Every client polls the virtual root ETag (every 30 sec). The gateway will cache the virtual root ETag of every storage for 30 sec as well. That way every storage provider is only stated once every 30 sec (can be throttled dynamically to adapt to storage io load).

graph TD
  linkStyle default interpolate basis

  ec( client ) -->|"stat()"|evr

  subgraph gateway caching virtual etags
    evr(( ))
    mvr(( ))
    fvr(( ))
  end

  evr --- ert
  mvr --- mrt
  fvr --- frt

  subgraph  
    ert(( )) --- el(( )) & er(( ))
    er --- erl(( )) & err(( ))
  end

  mc( client ) -->|"stat()"|mvr

  subgraph  
    mrt(( )) --- ml(( )) & mr(( ))
    ml --- mlm(( ))
    mr --- mrl(( )) & mrr(( ))
  end

  mlm -.- er
  mvr -.- er

  fc( client ) -->|"stat()"|fvr

  subgraph  
    frt(( )) --- fl(( )) & fr(( ))
    fr --- frl(( )) & frr(( ))
  end

Since the active clients will poll the etag for all active users the gateway will have their ETag cached. This is where sharing comes into play: The gateway also needs to stat the ETag of all other entry points … or mount points. That may increase the number of stat like requests to storage providers by an order of magnitude.

Ram considerations

For a single machine using a local posix storage the linux kernel already caches the inodes that contain the metadata that is necessary to calculate the ETag (even extended attributes are supported).
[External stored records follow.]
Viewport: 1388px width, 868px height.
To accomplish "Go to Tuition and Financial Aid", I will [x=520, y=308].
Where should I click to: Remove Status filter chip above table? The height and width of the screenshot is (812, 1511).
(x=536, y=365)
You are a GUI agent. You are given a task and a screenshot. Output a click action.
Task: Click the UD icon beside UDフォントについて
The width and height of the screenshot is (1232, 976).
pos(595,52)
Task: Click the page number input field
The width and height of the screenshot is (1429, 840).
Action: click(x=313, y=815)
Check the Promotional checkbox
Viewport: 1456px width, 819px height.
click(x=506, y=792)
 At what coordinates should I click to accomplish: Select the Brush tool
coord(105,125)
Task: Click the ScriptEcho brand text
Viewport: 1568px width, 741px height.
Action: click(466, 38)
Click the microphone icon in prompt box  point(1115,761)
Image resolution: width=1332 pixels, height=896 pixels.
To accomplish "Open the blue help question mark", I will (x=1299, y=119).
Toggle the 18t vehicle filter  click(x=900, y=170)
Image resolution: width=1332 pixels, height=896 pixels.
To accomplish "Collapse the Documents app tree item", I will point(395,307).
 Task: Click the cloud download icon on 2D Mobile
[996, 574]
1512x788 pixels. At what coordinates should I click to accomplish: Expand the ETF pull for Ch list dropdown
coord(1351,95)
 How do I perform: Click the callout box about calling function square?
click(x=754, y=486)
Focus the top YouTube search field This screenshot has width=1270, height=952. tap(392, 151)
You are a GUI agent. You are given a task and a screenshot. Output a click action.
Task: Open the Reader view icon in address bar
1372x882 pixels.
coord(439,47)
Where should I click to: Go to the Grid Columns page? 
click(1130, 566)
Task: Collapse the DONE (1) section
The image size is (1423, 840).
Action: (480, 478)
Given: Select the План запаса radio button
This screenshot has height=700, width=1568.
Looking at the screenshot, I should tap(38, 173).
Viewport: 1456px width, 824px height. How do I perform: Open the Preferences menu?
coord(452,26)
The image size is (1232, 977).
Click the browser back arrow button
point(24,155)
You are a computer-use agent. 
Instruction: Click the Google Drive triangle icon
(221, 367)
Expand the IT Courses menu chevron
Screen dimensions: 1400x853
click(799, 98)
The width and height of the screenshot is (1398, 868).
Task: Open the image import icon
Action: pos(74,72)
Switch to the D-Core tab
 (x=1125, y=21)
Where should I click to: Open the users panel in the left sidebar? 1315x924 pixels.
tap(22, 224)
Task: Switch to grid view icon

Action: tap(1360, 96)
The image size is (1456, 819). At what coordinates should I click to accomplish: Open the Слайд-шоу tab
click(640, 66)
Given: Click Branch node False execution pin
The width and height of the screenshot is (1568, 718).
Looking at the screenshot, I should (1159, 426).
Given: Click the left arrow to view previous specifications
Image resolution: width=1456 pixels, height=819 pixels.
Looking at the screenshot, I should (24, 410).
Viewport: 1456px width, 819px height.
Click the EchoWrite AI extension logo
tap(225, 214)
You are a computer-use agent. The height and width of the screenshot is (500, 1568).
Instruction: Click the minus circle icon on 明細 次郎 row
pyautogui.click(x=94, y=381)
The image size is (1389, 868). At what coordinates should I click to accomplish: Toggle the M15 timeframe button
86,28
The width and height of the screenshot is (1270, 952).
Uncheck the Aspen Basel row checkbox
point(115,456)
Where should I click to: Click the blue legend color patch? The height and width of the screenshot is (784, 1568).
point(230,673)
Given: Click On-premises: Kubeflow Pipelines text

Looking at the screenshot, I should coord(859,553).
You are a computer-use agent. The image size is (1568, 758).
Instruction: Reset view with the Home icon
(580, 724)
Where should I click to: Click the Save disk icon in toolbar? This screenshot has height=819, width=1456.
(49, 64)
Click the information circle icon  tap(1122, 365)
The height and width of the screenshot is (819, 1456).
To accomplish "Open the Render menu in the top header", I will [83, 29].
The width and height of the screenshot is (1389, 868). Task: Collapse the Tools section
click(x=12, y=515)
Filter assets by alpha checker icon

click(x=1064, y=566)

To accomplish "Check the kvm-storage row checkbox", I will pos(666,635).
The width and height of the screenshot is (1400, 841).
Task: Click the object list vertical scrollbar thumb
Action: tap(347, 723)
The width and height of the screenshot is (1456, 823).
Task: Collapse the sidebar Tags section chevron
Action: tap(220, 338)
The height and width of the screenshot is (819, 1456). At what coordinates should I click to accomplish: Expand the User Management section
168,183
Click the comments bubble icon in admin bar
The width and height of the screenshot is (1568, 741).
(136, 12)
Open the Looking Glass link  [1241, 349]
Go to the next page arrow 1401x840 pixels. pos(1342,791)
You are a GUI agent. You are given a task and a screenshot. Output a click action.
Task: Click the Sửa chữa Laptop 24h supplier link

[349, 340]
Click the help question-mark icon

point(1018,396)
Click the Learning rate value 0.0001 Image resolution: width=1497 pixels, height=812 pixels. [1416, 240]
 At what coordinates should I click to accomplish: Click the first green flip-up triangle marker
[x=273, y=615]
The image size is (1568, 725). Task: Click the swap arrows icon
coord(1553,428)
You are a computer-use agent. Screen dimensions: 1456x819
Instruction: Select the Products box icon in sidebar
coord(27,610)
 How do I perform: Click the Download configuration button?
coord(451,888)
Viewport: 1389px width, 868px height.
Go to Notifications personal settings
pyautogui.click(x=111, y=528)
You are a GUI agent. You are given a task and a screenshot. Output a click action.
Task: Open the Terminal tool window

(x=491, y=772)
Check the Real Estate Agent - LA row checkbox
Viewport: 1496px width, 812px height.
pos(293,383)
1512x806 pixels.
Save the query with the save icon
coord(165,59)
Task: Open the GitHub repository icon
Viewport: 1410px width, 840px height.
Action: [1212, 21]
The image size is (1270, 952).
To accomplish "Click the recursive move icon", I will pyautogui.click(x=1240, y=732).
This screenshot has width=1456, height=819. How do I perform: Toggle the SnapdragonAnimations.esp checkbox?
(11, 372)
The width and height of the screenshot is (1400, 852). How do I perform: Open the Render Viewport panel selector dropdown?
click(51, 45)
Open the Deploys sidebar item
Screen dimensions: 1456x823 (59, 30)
With 4k inodes 256 nodes take 1Mb of RAM, 1k inodes take 4Mb and 1M inodes take 4Gb to completely cache the file metadata. For distributed filesystems a dedicated cache might make sense to prevent hammering it with stat like requests to calculate ETags.

Bandwidth considerations

The bandwidth for a single machine might be another bottleneck. Consider a propfind request with roughly 500 bytes and a response with roughly 800 bytes in size:

At 100Mbit (~10Mb/s) you can receive 20 000 PROPFIND requests
At 1000Mbit (~100Mb/s) you can receive 200 000 PROPFIND requests
At 10Gbit (~1Gb/s) you can receive 2 000 000 PROPFIND requests

This can be scaled by adding more gateways and sharding users because these components are stateless.

What can we do to reduce the number of stat calls to storage providers. Well, the gateway queries the share manager for all mounted shares of a user (or all entry points, not only the users own root/home). The share references contain the storage provider that contains the share. If every user has its own storage provider id the gateway could check in its own cache if the storage root etag has changed. It will be up-to-date because another client likely already polled for its etag. This would reduce the number of necessary stat requests to active storages.

We can extend the lifetime of share ETag cache entries and only invalidate them when the root of the storage that contains them changes its ETag. That would reduce the number of stat requests to the number of active users.

Push notifications

We can further enhance this by sending push notifications when the root of a storage changes. Which is becoming increasingly necessary for mobile devices anyway.